= Heritage Trilogy =

Series of books written by Ian Douglas

Heritage Trilogy is a series of military science fiction books written by Ian Douglas that focus on the United States Marine Corps. It is followed by the Legacy Trilogy and the Inheritance Trilogy.

==Novels==
- Semper Mars (1998)
- Luna Marine (1998)
- Europa Strike (2000)

==Background==
The events of the Heritage Trilogy span from 2040 to 2067. In Semper Mars, evidence of an alien civilization that may have intervened in human evolution threatens to throw the Earth into chaos and war when discovered by scientists in the subterranean ruins on Mars. The Marine Mars Expeditionary Force, a 30-man weapons platoon, has been dispatched from the United States Marine Corps to Mars to protect American civilians and interests with lethal force if necessary. The discoveries on Mars, however, start a global war. The United States and its allies fight against most of the member nations of United Nations.
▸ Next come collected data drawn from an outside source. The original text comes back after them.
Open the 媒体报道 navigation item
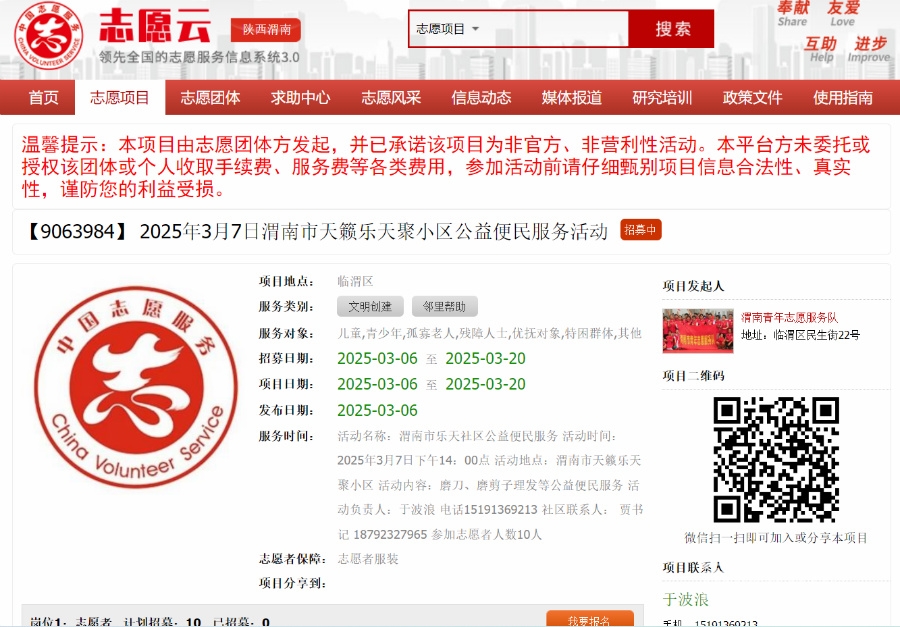 572,97
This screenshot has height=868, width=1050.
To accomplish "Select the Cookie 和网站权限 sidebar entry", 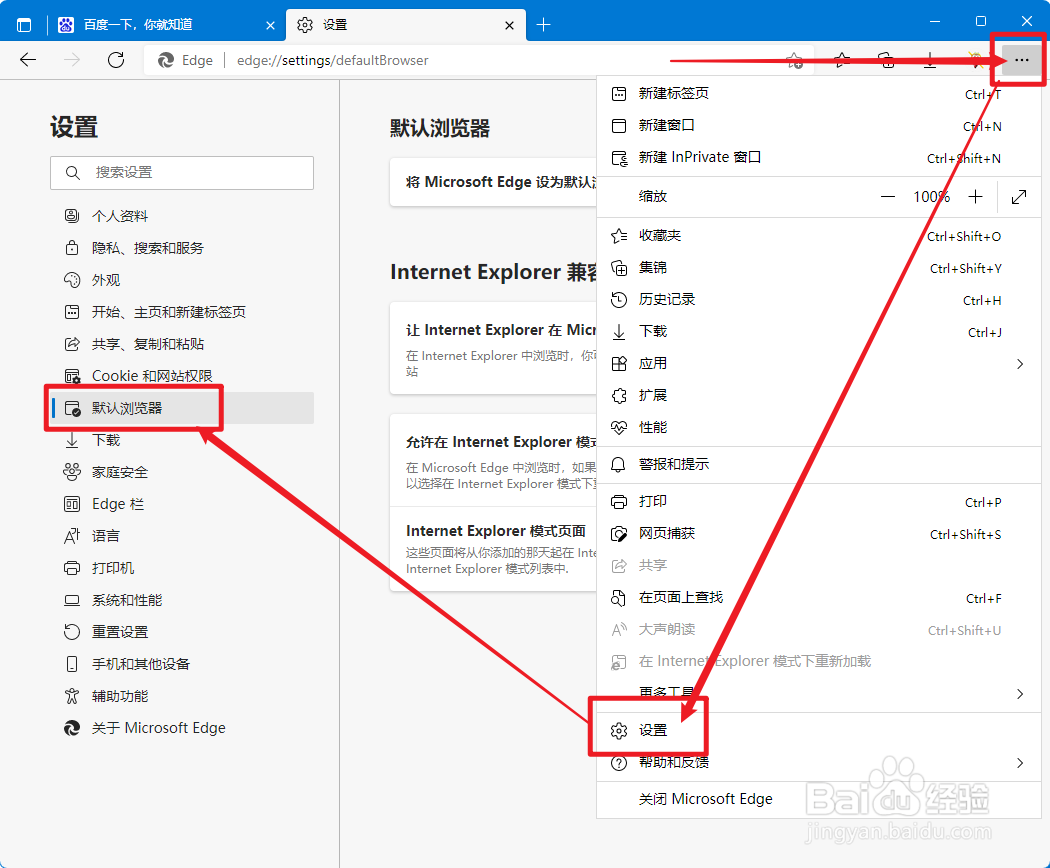I will coord(155,375).
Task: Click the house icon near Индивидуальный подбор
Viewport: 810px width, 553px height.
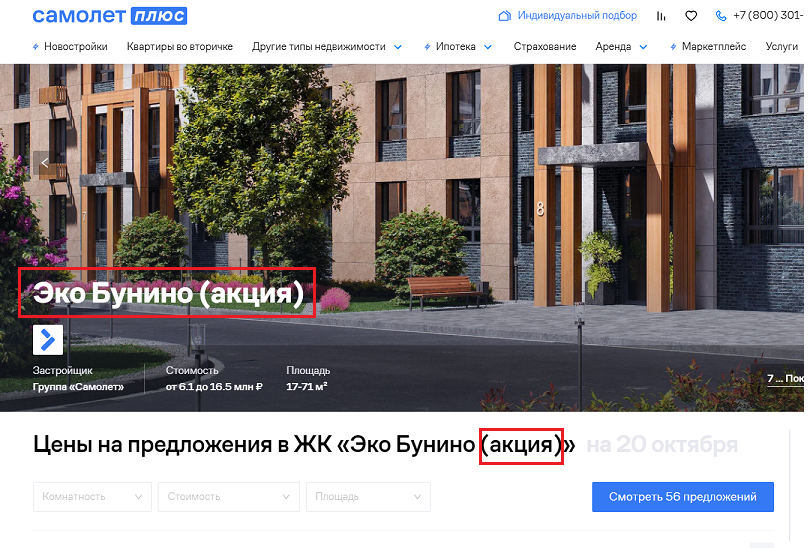Action: 505,16
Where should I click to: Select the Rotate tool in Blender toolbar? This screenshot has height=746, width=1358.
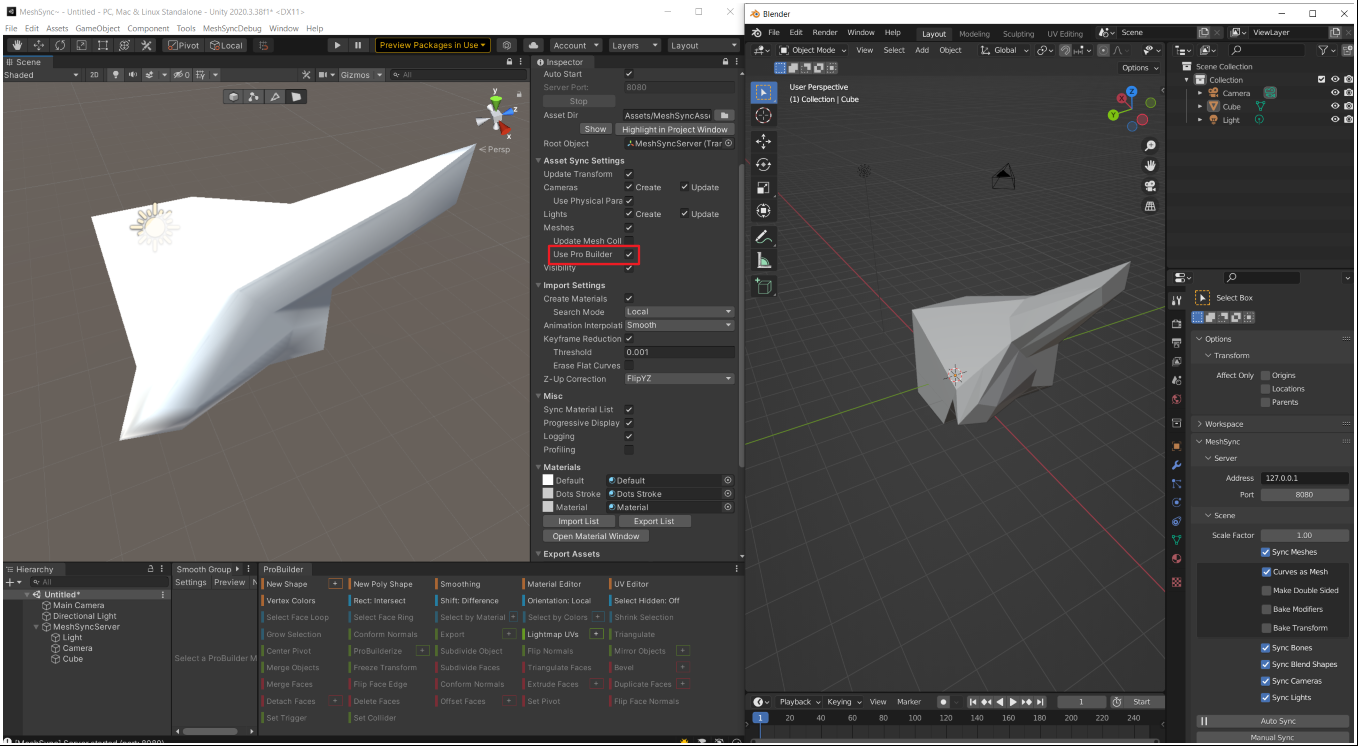[x=764, y=165]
As the war drags on it is discovered that Mars is not the only place that holds ruins of an alien civilization. In Luna Marine it is discovered that the Earth's own Moon contains mysterious technologies of long vanished species. The US attempts to take those ruins currently held by the UN using another Marine force made from veterans from Mars, supported by the first antimatter-powered starship. The UN, however, plans to end the war by dropping an asteroid on the United States. Though an Aerospace Force nuclear missile strike is able to divert the asteroid itself, they are unable to prevent the wreck of the UN starship shepherding the asteroid from crashing on Chicago, destroying part of the city. Meanwhile, the alien ruin on the Moon is captured and humanity learns a second alien race not only taught them the elements of civilization but also enslaved them. The war ends with the UN suing for peace before it eventually collapses.
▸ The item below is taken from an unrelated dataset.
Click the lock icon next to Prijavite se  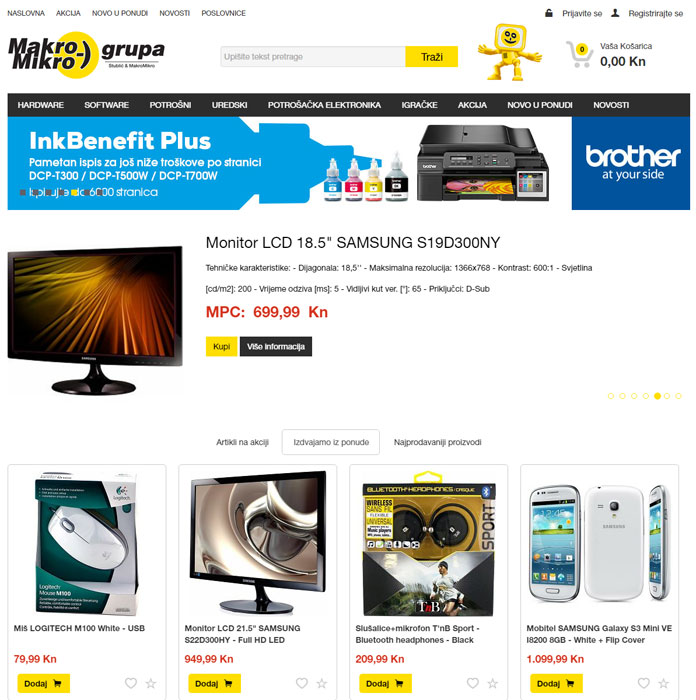pos(549,13)
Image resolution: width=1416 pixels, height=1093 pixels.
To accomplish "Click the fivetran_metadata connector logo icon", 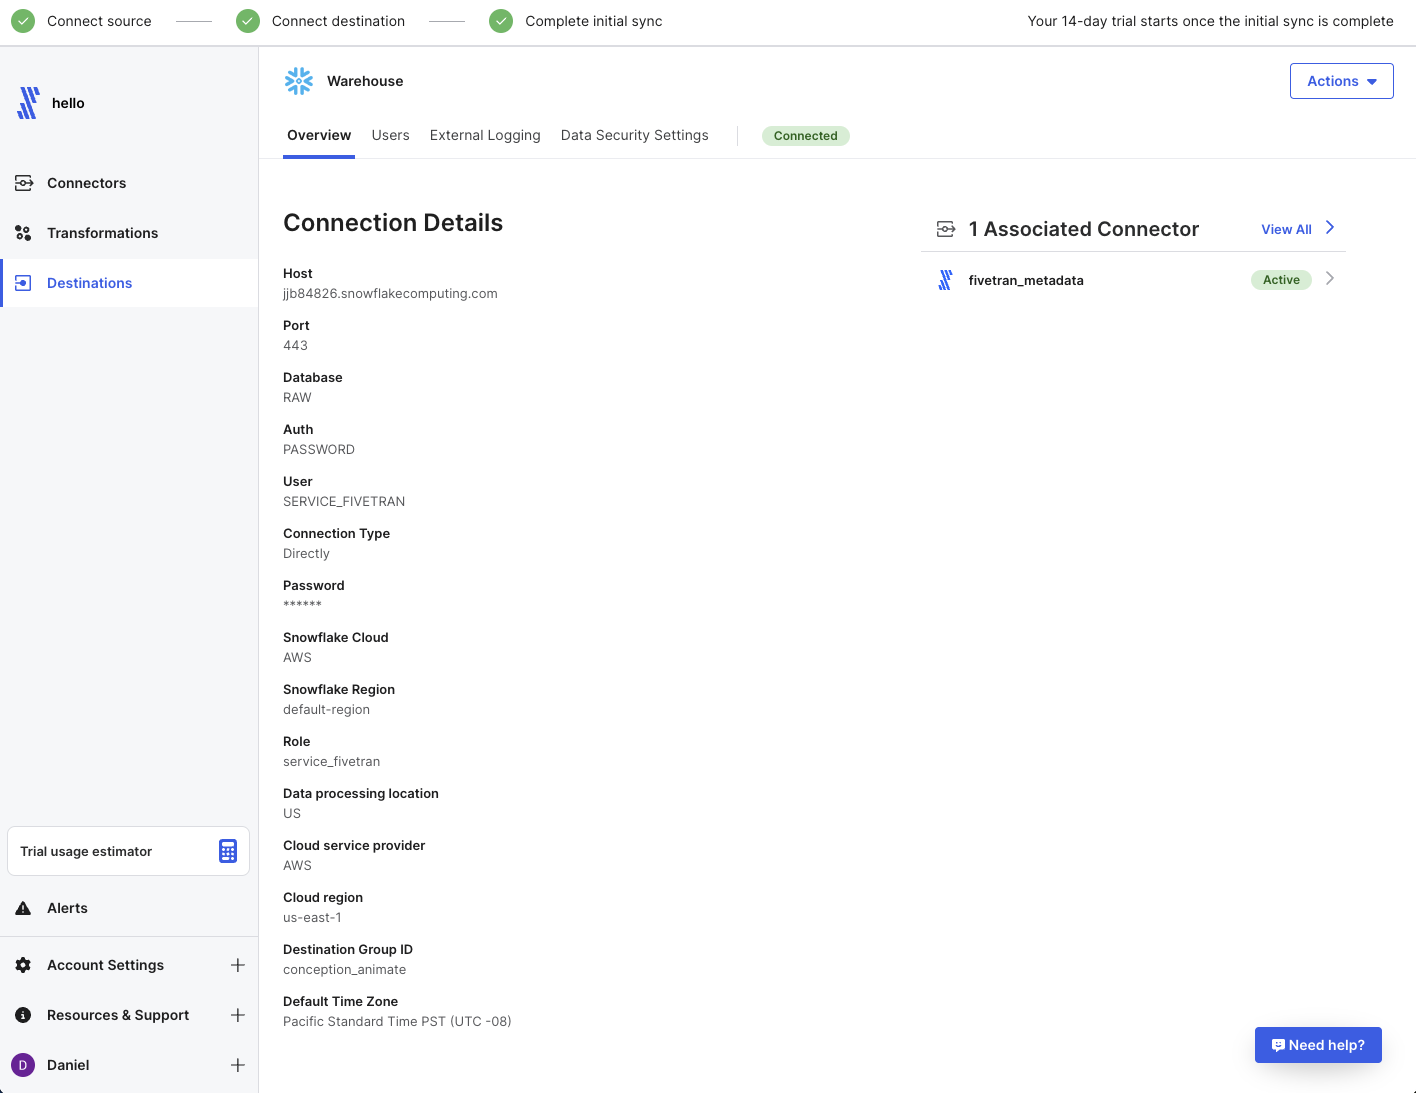I will 945,280.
Twenty years after the UN War, the Earth's nations continue to fight in space for scraps of alien technology. In Europa Strike a strange artifact lies imprisoned beneath the ice-locked oceans of Europa. Both a Chinese task force and a Marine Expeditionary Unit race to secure the artifact. It turns out it is a starship is called "The Singer" for the eerie tones it emits. Crewed by an ancient artificial intelligence, in turns out that this ship belongs to a third race that is responsible for the destruction of the other two alien civilizations that once inhabited the Solar System.

==Major themes==
The Heritage Trilogy focuses on the United States Marine Corps and Ian Douglas (a pseudonym for William H. Keith Jr.) shows his fondness for the Marine Corps by providing history and other trivia on this branch of the American military. The trilogy is also noted for its ability to evoke American patriotism.